In order to provide a truly high quality and trustworthy service you need dedicated servers in a reputable datacenter with multiple transit carriers and a team of engineers who know their stuff.  All under your control. I do that IRL. That costs a lot of money, but on the flipside the fate of the service is thoroughly on me. The sort of money I blow on achieving that last nine in my day job is absolutely out of the question for low- or no-revenue sites like these.

Mind you, if you're willing to play fast and loose you can run a fairly reliable service with just a single server on a consumer-grade DSL connection. Most of the time it works. Sometimes it doesn't, and then it sucks. Been there; done that. You also still have to accommodate for power and network outages, or physical moves to a different town, which introduces cost and complexity into the whole setup.

On the other hand, there's this bunch of folks out there on the Internet who have built large infrastructures who are happy to lend you a slice of it. You get a fair bit of the benefits of a large infrastructure for reasonable opex and no capex whatsoever.

You just have to recognize the platform's inherent limitations. IOW, you don't trust it implicitly with your data. You avoid relying on the platform for all of your data. You store none of your critical data on it. You avoid storing sensitive data on it, and you assume it's going to get whacked at some point or another, and figure out whether you can live with it when it does happen.

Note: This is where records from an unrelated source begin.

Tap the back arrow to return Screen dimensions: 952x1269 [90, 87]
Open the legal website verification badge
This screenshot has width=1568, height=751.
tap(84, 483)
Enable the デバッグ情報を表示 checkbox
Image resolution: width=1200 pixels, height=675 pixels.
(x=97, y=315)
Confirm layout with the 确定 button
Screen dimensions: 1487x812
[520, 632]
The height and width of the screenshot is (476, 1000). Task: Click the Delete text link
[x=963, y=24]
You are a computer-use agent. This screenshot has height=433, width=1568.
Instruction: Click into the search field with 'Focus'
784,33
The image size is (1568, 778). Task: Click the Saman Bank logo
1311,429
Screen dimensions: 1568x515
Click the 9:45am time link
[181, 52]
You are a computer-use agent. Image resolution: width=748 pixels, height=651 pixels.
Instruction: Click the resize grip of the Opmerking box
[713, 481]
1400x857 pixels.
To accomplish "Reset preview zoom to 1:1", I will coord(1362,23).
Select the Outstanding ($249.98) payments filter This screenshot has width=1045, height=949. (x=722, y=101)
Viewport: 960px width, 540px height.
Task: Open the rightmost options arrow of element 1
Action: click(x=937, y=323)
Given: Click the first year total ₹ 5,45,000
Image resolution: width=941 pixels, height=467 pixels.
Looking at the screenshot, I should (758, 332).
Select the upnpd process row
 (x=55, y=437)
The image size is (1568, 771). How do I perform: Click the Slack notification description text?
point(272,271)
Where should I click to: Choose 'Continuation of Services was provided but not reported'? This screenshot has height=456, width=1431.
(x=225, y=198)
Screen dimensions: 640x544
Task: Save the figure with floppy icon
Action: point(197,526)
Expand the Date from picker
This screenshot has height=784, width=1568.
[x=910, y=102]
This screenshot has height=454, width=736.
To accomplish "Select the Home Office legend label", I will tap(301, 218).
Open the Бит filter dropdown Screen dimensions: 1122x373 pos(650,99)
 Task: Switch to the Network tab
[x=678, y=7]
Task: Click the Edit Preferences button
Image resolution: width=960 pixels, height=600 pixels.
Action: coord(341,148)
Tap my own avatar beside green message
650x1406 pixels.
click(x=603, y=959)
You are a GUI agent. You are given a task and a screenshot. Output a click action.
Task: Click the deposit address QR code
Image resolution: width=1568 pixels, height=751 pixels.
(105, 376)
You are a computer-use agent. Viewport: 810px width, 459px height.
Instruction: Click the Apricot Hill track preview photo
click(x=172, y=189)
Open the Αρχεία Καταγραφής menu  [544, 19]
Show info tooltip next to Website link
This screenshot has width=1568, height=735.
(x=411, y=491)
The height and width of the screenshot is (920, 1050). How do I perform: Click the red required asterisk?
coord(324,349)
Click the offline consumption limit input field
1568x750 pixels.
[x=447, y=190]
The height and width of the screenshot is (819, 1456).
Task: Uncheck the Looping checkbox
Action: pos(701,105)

This sort of circles back to what you mentioned about the targeted hacks. I'm pretty confident that if this site, or these servers, were subjected to a true targeted attack, we'd get whacked. Were that to happen, we'd just look at the logs -- which we store off-server in real time -- fix the vulnerability that got us whacked, and move on. There's no sensitive data on these servers -- even your passwords are stored as one-way hashes of the real password -- so the only thing we'd lose is being bad netizens, spewing bot-traffic at the Internet at large, until we whacked and re-built the servers from scratch.

In the final analysis, it's all an attempt at the lowest possible cost for maximum possible performance and minimum possible management overhead

You always trade off something.

I try to trade off the bit that's most irrelevant.

And users always come first. If they don't, they go elsewhere.


~K

BTW, I do remember the gentoo-wiki going belly-up. It was sad, too, because that wiki had some real useful info on making the HP-proprietary bits of ACPI on HP 2710p work on linux.